* BEGIN *
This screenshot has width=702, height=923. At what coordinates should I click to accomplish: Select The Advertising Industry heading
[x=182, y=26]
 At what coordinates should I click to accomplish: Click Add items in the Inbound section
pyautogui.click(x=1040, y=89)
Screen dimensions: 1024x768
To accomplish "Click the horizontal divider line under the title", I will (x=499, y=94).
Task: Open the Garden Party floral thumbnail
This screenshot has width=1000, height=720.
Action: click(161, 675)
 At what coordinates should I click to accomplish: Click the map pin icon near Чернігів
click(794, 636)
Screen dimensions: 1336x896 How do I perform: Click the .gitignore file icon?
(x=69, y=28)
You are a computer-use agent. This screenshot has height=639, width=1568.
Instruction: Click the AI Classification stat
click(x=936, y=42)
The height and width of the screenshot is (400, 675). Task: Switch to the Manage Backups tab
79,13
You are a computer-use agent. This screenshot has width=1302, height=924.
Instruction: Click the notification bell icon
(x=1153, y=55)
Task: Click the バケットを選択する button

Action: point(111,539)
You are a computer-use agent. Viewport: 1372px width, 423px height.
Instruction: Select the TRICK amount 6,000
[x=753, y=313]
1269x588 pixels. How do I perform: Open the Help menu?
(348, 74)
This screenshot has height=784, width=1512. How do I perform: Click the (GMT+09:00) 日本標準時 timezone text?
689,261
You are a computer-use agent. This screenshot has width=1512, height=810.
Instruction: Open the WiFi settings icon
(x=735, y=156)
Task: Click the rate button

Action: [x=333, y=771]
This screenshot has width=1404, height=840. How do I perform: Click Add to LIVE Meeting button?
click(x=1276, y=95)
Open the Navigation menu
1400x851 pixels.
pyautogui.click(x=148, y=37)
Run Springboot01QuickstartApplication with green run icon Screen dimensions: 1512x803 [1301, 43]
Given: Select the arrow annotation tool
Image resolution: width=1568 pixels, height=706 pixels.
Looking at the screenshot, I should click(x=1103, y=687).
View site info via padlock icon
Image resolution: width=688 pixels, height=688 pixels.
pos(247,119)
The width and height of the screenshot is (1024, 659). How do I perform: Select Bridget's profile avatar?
* END *
Rewrite the data starting at the line that contains "At what coordinates should I click to accomplish: Click the" and ending at the line that contains "(x=735, y=156)", increasing every coordinate in the answers by 35 and leaving everything else unchanged.

Written reply.
 At what coordinates should I click to accomplish: Click the map pin icon near Чернігів
click(829, 671)
Screen dimensions: 1336x896 How do I perform: Click the .gitignore file icon?
(x=104, y=63)
You are a computer-use agent. This screenshot has height=639, width=1568.
Instruction: Click the AI Classification stat
click(x=971, y=77)
The height and width of the screenshot is (400, 675). Task: Switch to the Manage Backups tab
114,48
You are a computer-use agent. This screenshot has width=1302, height=924.
Instruction: Click the notification bell icon
(x=1188, y=90)
Task: Click the バケットを選択する button

Action: point(146,574)
You are a computer-use agent. Viewport: 1372px width, 423px height.
Instruction: Select the TRICK amount 6,000
[x=788, y=348]
1269x588 pixels. How do I perform: Open the Help menu?
(383, 109)
This screenshot has height=784, width=1512. How do I perform: Click the (GMT+09:00) 日本標準時 timezone text?
724,296
You are a computer-use agent. This screenshot has width=1512, height=810.
Instruction: Open the WiFi settings icon
(x=770, y=191)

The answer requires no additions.